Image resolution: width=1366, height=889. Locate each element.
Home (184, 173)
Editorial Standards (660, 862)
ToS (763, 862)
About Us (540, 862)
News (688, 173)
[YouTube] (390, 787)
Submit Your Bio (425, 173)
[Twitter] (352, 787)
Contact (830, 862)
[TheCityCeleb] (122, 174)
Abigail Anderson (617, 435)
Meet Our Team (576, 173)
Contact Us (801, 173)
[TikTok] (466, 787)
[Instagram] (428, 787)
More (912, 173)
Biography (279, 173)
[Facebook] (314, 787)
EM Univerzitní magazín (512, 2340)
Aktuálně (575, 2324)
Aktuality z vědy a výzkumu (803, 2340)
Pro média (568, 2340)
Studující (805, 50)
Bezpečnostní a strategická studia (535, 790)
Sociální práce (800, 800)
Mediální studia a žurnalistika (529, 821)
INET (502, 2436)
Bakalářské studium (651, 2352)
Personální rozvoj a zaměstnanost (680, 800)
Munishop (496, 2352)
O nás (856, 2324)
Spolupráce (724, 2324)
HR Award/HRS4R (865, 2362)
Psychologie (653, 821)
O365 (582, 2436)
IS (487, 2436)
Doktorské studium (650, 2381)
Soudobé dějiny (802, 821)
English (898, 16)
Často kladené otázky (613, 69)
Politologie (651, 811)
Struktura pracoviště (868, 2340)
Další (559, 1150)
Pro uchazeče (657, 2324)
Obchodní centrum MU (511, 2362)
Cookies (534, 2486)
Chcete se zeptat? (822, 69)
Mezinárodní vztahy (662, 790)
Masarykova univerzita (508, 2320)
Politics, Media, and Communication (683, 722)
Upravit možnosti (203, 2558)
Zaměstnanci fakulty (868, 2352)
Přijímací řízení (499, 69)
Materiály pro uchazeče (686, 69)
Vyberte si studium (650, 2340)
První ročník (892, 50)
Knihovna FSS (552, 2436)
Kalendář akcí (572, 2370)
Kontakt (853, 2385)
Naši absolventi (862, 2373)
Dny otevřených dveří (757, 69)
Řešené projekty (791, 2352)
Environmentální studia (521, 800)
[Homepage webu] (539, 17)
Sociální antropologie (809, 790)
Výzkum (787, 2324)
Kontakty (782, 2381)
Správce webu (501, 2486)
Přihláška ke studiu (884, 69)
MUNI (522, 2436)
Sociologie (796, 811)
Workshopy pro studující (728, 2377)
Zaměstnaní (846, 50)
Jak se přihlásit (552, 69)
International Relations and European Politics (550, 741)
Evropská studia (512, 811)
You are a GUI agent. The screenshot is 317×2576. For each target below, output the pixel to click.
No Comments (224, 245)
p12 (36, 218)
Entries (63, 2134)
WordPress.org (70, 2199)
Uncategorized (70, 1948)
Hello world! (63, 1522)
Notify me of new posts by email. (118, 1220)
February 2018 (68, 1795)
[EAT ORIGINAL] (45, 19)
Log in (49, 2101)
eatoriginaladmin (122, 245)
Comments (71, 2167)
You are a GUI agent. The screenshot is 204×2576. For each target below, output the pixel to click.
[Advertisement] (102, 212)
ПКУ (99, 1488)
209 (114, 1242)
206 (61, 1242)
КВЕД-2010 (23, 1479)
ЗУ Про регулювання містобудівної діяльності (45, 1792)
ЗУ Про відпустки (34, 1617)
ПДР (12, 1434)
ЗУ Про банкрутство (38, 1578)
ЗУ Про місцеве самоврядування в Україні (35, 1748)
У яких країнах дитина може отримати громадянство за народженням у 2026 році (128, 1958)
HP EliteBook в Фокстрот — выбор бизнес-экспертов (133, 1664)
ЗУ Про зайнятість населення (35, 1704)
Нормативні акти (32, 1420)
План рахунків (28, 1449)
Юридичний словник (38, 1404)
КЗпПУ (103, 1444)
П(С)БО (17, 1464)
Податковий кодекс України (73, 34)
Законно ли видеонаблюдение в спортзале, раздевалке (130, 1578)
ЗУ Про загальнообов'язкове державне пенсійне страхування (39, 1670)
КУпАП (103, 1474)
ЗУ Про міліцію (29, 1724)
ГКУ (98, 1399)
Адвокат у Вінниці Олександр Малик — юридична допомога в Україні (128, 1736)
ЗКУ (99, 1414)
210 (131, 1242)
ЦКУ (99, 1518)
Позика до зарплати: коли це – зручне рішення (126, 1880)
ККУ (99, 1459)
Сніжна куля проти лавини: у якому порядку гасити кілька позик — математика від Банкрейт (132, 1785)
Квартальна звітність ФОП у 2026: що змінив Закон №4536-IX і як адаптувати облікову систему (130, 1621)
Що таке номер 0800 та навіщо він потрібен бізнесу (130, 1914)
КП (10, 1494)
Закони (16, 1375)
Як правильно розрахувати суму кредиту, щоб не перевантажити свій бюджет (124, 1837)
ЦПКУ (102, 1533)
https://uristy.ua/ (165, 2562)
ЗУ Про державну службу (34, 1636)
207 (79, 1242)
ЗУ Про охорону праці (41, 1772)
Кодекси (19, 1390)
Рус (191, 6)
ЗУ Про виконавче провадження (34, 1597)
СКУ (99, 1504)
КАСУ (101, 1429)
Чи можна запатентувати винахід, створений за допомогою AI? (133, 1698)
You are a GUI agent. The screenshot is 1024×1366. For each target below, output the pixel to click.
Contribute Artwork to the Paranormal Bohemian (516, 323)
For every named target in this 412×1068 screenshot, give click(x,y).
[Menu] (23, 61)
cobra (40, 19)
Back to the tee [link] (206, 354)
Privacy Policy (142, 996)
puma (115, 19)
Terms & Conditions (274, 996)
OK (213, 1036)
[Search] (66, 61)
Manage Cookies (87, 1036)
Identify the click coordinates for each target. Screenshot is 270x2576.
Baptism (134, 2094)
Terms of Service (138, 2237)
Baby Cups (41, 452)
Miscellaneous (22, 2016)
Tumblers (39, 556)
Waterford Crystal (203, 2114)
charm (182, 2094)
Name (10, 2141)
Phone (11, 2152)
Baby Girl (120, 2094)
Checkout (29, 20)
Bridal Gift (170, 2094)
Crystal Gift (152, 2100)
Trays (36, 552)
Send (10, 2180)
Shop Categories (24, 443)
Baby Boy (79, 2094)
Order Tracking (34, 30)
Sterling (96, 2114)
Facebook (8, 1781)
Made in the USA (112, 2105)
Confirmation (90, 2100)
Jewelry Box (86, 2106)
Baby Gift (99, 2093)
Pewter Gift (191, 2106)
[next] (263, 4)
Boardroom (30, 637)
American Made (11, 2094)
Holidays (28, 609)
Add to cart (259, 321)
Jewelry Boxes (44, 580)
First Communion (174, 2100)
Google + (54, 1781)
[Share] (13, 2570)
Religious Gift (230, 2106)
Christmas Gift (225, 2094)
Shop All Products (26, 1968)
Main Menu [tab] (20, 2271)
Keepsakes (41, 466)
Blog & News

■ **TASK TO CARRY OUT**
Given the entries above, say how many lines include the word "below", and write nothing besides the number.

■ **ANSWER FOR THIS EXERCISE**
3